Ray Irani, chairman and chief executive of Occidental Petroleum Corp., outflanked his peers to become the highest paid executive in Los Angeles last year, getting $87.5 million in compensation.
Though Irani received a salary of just $1.3 million, he was loaded up with $43 million in long-term compensation and an estimated $38.5 million in new stock options.
But Irani was also sitting on a pile stock options awarded in previous years and last year he cashed in $37.6 million worth.
Put it all together, and Irani's aggregate compensation amounted to $125 million.
Every year the Los Angeles Business Journal compiles a list of the highest-paid executives of publicly traded companies in Los Angeles. This year, the Business Journal took a cue from the Securities and Exchange Commission by assigning a value to new stock option grants that were includes in executives' total pay.
Stock options that were granted in previous years but exercised last year were figured separately.
And, as the numbers show, the big payoff for some executives comes in the form of stock options.
Bruce Karatz, chairman and chief executive of homebuilder KB Home, and Angelo Mozilo, chairman and chief executive of mortgage company Countrywide Financial Corp., each pocketed nearly
$120 million last year just by exercising stock options at the peak of the market.
Karatz, who received $47.7 million in company compensation, had the highest pay of any executive when cashed-in options are added in, at $166 million.

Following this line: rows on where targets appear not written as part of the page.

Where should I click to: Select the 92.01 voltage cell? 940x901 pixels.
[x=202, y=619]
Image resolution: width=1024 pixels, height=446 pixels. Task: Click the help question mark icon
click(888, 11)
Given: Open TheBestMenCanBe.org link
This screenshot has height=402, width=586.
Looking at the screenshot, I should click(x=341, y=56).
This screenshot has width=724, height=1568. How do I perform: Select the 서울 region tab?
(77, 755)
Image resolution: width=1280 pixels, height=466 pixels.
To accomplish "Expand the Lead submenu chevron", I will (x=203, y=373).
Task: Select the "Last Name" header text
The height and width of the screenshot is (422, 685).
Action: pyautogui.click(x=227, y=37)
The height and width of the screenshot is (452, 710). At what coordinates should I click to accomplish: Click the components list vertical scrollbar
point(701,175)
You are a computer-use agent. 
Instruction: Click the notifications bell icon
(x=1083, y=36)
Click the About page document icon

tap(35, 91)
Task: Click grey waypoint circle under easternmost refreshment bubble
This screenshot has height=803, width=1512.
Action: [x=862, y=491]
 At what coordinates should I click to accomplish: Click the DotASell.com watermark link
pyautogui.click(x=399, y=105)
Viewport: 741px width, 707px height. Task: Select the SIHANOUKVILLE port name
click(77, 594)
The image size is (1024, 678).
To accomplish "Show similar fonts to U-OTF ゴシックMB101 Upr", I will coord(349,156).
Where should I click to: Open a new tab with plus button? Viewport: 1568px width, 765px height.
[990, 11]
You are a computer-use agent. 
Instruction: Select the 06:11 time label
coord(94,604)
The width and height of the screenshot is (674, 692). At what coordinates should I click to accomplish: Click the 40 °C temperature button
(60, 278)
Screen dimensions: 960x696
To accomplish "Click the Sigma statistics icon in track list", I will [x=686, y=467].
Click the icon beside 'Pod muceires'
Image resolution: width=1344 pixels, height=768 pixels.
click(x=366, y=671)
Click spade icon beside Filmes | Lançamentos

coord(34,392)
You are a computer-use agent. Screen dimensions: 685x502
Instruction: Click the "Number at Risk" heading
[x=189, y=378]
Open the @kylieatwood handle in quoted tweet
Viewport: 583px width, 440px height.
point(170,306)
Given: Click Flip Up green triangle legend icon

Mozilo, who held the top spot last year, received $41.3 million in compensation, which quadrupled to $160 million with options exercised.
Only John Kilroy, chief executive and president of Kilroy Realty Corp., ranked in the top rungs of pay without exercising any options. Kilroy was paid $42.5 million last year, which included $40 million in long-term incentive pay.
Even by the standards of most millionaires, executive pay continues to skyrocket especially for executives who are sitting on large piles of stock options, which can grow dramatically over time.
Because Karatz, Mozilo and Irani have worked at their respective companies for 20 years or more, they have all accumulated millions in stock options. Corporate governance experts say executives are seeing massive increases in their total compensation this year due largely to the exercising of stock options that were granted anywhere from three to 10 years ago.
"What has happened is the accumulation of stock options over time has increased their value," said Derrick Neuhauser, senior manager of executive compensation at accounting firm BDO Seidman.